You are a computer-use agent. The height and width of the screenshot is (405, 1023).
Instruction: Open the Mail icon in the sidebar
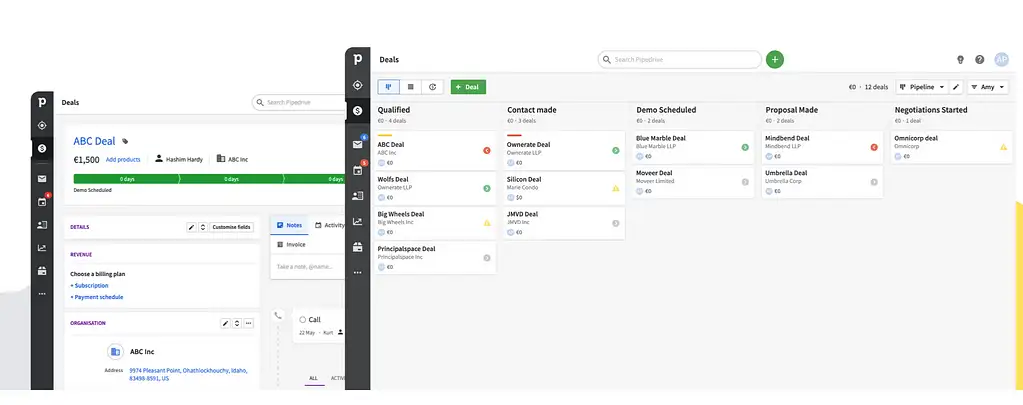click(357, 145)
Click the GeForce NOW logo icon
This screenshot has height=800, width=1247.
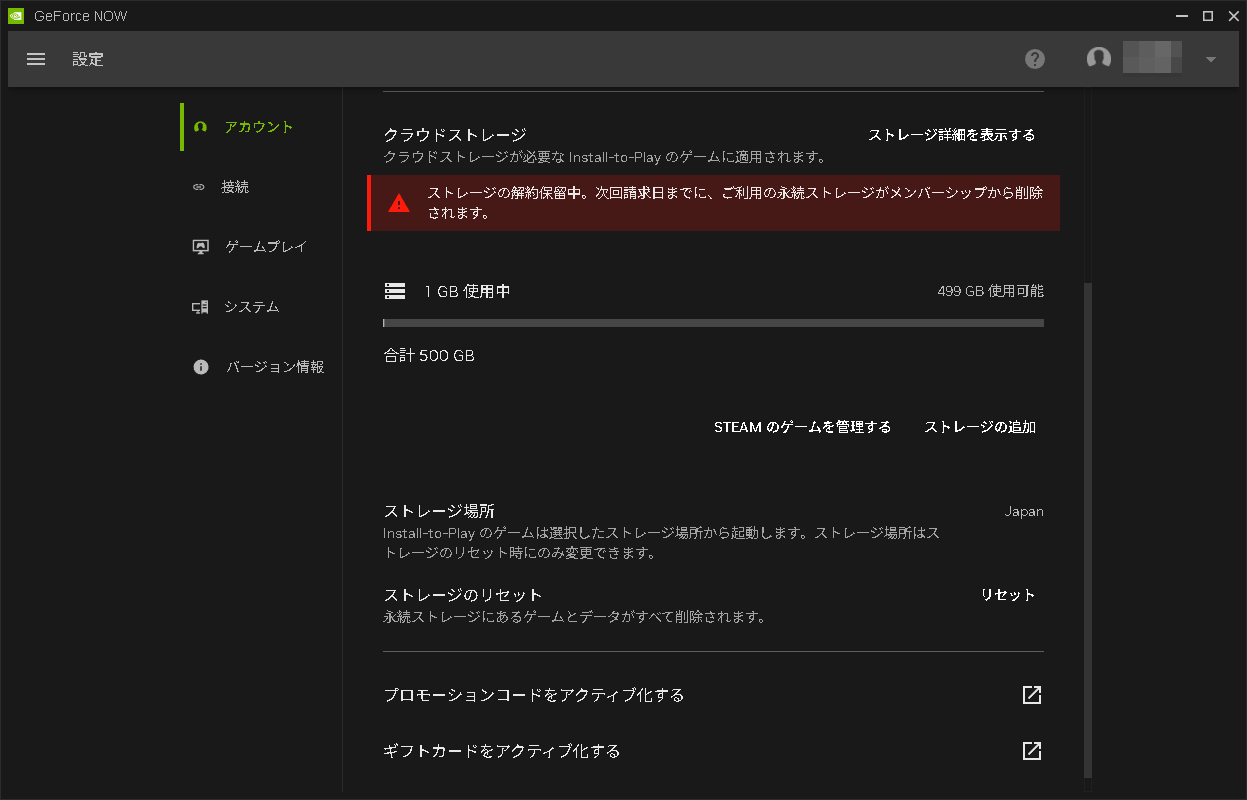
* * * * * * *
Work order
Your answer must be an exact copy of the listing, minus its pictures.

Solution
You are a computer-use agent. The height and width of the screenshot is (405, 1023).
Instruction: Open the Mail icon in the sidebar
click(357, 145)
Click the GeForce NOW logo icon
This screenshot has height=800, width=1247.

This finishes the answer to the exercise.